Data regarding FMD before and after Melasterol treatment were available for 12 patients and were also collected. FMD had been carried out according to current guidelines [31]. FMD was performed only in a subgroup of patients who referred to medical centers where the technique was available.

The study protocol was approved by the Ethics Committee of the Federico Ⅱ University of Naples (Prot. n. 344/20).

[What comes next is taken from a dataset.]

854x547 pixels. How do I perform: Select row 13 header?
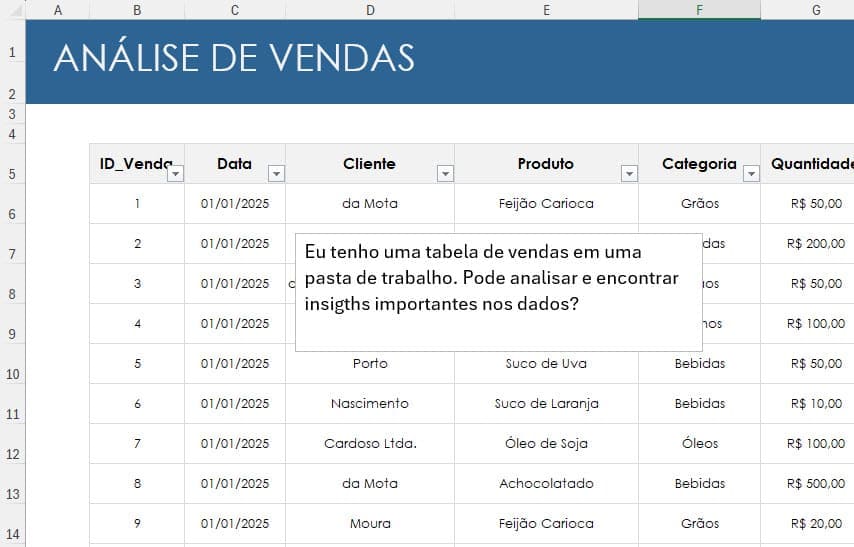[12, 494]
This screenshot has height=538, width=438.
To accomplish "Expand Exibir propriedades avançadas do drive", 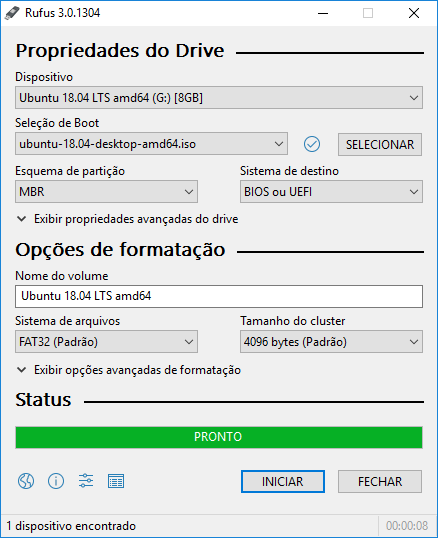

The primary endpoint of the study was the change in total cholesterol, LDL, HDL, and triglyceride levels, following the administration of Melasterol, one tablet daily for six months. The secondary endpoint was the modifications of other parameters, such as body weight and glycemia.

4.2. Statistical Analysis

Normally distributed continuous variables were expressed as mean ± standard deviation (SD). All variables were tested for normal distribution using the Kolmogorov–Smirnov test. Normally distributed variables were compared using the two-sided, unpaired Student’s t-test, assuming unequal variance or one-way ANOVA test. p-values from the analysis of variance were adjusted using the Holm approach to adjust for an inflated probability of a Type I error. When the ANOVA test revealed a statistical difference, pairwise comparisons were made by Tukey’s HSD (honestly significant difference) test. p-values < 0.005 were considered statistically significant. Statistical analysis was performed using the R statistical programming environment, version 3.5, RStudio Team (2020). RStudio: Integrated Development for R. RStudio, PBC, Boston, MA URL http://www.rstudio.com/.

5. Conclusions

Melasterol should be considered by clinicians in the tailored approach to the patients with acquired hypercholesterolemia who do not yet need pharmaceutical treatments or do not tolerate statins, or, finally, as supportive therapy. Besides its cholesterol-lowering effect, Melasterol is associated with a significant improvement in other relevant metabolic parameters such as body weight and blood glycemia. Noteworthy, the significative reduction in triglycerides levels could also have a positive impact on the prevention of cardiovascular risk. These results can be achieved with good feasibility and tolerability so that Melasterol can be considered a favorable option in the treatment of patients with impaired lipid profile.